CS6 & LR4 Crop Tool Changes

When you open the crop tool in Lightroom 4 and CS6 you will immediately notice changes, some of which may throw you for a short while. For one, the crop guidelines immediately embrace the entire image and you may modify the image using the corner or edge handles simply by dragging them into the image. Adding the shift key constrains the crop to the original image aspect ratio, and shift and alt/option keys together keep the crop centered so that the edges all move together.

In the upper left on the options bar you have the ability to set this behavior as well and also to choose an aspect ratio for a specific output as you are likely accustomed to doing in the past in ACR and Lightroom. If you drag a corner to get the sze you want, the crop window may not encompass the image as you wish it to be. This is fixed by simply releasing the mouse from the handles and you can now move the image, not the crop guide, so that the part of the image you wish to use is positioned inside of the guide.

The crop guide itself includes options for assisting you in making compositional decisions with overlays in several including the Rule of Thirds, a Grid, the Golden Ratio and several others. You can, of course, turn these off of put them into “auto” mode in which case they appear when you grab a handle and disappear when you let go. Other options include automatically centering the crop view, showing or hiding the cropped off original pixels and reverting the tool to the legacy operation you are used to. I recommend you live with the tool for a while as you may discover you like the new options once you get accustomed to them.

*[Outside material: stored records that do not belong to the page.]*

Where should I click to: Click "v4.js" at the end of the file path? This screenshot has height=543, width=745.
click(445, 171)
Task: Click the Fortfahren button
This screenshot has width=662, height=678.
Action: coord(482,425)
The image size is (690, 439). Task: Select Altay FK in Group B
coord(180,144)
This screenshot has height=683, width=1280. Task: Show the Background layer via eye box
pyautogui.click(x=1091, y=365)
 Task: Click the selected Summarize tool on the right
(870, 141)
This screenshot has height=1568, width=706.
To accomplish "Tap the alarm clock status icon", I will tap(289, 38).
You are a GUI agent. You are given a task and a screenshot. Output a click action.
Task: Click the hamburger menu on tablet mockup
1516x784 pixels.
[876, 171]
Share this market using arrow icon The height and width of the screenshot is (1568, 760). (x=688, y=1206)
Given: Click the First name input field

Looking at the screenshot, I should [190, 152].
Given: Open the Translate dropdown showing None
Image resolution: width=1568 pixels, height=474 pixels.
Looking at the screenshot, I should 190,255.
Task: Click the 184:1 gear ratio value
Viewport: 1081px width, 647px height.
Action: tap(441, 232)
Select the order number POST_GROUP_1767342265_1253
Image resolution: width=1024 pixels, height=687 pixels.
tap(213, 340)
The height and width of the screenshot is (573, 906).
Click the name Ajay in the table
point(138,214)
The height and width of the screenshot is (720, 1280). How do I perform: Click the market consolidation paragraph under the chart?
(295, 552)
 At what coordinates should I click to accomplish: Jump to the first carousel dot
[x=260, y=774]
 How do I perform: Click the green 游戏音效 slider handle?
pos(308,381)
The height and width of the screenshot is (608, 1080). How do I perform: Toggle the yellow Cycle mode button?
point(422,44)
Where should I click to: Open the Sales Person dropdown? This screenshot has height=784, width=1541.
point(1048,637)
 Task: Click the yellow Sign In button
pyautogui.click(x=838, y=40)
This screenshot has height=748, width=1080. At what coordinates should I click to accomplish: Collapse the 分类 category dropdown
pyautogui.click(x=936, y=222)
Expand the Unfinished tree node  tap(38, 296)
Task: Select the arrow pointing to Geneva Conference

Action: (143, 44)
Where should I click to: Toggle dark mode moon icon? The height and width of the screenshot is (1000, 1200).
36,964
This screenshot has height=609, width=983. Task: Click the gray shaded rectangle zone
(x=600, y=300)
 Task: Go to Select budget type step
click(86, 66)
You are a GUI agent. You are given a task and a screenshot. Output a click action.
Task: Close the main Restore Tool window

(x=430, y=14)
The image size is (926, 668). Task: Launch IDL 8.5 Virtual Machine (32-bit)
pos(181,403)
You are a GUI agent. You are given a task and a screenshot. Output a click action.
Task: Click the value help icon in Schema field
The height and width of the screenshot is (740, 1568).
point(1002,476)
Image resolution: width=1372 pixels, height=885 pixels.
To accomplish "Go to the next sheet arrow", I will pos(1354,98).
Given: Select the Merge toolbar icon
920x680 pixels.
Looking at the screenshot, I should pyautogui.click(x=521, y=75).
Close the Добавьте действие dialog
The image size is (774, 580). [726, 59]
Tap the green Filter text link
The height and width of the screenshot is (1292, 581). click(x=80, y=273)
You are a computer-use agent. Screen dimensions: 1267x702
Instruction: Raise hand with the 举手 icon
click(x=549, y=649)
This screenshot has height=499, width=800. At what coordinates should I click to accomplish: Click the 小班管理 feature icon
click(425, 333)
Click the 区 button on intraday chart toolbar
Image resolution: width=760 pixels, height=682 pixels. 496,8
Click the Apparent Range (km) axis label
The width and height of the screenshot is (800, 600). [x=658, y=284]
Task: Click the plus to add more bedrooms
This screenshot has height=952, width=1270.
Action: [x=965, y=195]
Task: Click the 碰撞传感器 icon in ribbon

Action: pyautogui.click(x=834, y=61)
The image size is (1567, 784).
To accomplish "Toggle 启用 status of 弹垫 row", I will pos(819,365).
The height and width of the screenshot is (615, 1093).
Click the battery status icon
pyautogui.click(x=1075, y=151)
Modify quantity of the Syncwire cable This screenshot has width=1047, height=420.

While the enter key commits your crop as you would expect, Photoshop has added cancel, restore and commit icons similar to older Elements style which looks a bit silly to me. Anyone working in Photoshop for more than a little while understands the Esc and Enter keys well enough that the icons are really not necessary.

Within the crop options in LR4 is a straighten option which is also in the Options bar in Photoshop, and in both programs it can also be activated by holding the Control key down. Probably moving the image instead of the crop box is the biggest thing to get accustomed to, and it makes sense pretty quickly.

While the legacy option is there, it is also possible to simply put your cursor where you want to start a crop and drag to where you want to end within an image and the aspect ratio in play will be respected when you do this. That means you can pretty much work as you did in the past without having to relearn the tool. All in all, some advantages and added options to the tool that can be useful.

Missing from the options bar, but available in the drop down for aspect ratios is a box to add resolution to the mix. In CS6 hitting the R key with the crop tool active opens the resolution box so you can plug in the numbers you need. The X key rotates the crop from vertical to horizontal if you need to, but that behavior still works as you move the cursor within the image changing the crop area.

One big change is the “Delete Cropped Pixels” check-box in the Options bar in CS6. The default is unchecked which gives you the option to change your mind on a crop later in the process. Changing the aspect ratio or grabbing the crop handles and the original image content reappears so you are not stuck with your original decision. This works with saved PSD files which says to me that the image is being treated as a smart object by default. Once you flatten the file you lose this option.


Author: Bryson

Architectural/Commercial/Industrial Photographer - Digital Photography and Photoshop Educator

2 thoughts on “CS6 & LR4 Crop Tool Changes”

  1. The crop menu in LR 4.1 is not at all intuitive. When I want to crop a section of a landscape format image, into portrait format, I found I could do it with some hacking around, but have not really found the methodology. I would like to know the specific steps required.

    Also, when you look a the selection of specific aspect ratios on the menu list, the first four items on the list put the smaller number first, with the result being a landscape type crop (4×5, 5×7, etc).

    The remaining three selections put the larger number first (4×3, 16×9 and 16×10). One would assume the result is going to be a portrait format cropping selection, but it is not.

    1. The crop tool is less complicated than it appears. The corners that appear automatically seem to want to force you to use them to modify the crop area, but you can simply start a new crop inside the image just as you would have in the past.

      The aspect ratio choices are not specific as to portrait or landscape orientation. They are simply the ratio as commonly expressed. If you drag a crop inside an image and move the cursor into the desired location the orientation of the crop will shift automatically based on the relationship of the starting point to the current cursor location. If you use the corner points to move the crop the same will occur and the aspect ratio will be maintained. Clicking on the lock icon will “unlock” the ratio allowing you to make a custom crop.

      Using your own starting point inside of the image also automatically assumes that your crop ratio will be custom which allows you to crop without restricting the result to a specific ratio. If a specific ratio is desired it is best set first. You will see the result of your settings immediately in the image.